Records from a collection
****************
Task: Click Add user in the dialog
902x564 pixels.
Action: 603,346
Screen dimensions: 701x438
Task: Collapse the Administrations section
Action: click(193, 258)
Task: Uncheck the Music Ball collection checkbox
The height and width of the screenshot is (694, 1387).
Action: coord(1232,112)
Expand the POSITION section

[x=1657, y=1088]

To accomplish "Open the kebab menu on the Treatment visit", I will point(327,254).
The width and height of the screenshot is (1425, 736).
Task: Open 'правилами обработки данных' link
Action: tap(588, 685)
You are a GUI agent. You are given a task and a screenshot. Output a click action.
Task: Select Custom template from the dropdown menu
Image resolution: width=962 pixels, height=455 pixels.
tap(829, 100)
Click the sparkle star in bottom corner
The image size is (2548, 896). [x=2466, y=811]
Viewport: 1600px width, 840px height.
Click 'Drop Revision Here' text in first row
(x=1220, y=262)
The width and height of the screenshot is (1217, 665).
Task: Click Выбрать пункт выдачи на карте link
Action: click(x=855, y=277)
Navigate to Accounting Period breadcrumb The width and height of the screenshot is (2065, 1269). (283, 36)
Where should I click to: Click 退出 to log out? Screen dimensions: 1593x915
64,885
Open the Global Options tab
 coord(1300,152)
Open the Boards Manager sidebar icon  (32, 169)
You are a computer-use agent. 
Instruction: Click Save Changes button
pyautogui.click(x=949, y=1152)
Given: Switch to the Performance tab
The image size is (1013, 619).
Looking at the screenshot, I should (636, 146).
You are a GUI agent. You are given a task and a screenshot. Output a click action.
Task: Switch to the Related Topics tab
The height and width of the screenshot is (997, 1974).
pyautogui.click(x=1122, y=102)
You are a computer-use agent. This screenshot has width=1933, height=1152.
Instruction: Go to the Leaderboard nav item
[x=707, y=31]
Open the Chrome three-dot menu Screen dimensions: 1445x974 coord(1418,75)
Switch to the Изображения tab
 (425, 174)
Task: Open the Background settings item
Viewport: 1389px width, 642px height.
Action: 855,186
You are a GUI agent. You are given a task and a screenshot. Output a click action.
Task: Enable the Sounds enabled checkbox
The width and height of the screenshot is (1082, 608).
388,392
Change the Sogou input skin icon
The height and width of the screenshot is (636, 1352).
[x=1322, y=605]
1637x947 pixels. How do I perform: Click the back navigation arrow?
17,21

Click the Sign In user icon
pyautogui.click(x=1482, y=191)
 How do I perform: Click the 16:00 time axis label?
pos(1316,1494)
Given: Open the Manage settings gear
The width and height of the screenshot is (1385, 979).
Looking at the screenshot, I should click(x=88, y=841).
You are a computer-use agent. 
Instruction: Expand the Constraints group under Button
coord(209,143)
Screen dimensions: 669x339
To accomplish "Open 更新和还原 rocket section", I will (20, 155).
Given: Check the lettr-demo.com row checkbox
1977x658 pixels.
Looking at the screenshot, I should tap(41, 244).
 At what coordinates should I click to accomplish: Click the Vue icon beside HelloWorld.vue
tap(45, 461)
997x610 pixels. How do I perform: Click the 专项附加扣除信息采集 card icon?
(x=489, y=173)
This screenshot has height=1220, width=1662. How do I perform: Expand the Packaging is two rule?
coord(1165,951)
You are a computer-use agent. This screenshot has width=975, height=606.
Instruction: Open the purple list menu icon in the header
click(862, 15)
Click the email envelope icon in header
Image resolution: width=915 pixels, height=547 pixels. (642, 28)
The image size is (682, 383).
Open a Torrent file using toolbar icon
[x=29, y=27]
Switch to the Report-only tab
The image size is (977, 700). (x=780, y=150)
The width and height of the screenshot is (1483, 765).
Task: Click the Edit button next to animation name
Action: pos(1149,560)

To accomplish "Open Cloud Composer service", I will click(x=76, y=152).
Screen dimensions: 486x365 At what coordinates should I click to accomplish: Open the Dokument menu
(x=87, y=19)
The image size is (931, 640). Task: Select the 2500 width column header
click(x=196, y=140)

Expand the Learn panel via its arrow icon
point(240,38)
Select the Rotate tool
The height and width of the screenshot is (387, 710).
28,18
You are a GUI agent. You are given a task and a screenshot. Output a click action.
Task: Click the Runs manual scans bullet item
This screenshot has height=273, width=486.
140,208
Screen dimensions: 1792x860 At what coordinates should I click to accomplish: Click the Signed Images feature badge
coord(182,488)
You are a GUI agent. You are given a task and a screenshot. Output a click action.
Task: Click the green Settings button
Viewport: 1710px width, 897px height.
****************
> **PROBLEM DETAILS**: Using the records above, state how many lines contain "checkbox"; a single number is the whole answer.

> **EXPECTED ANSWER**: 3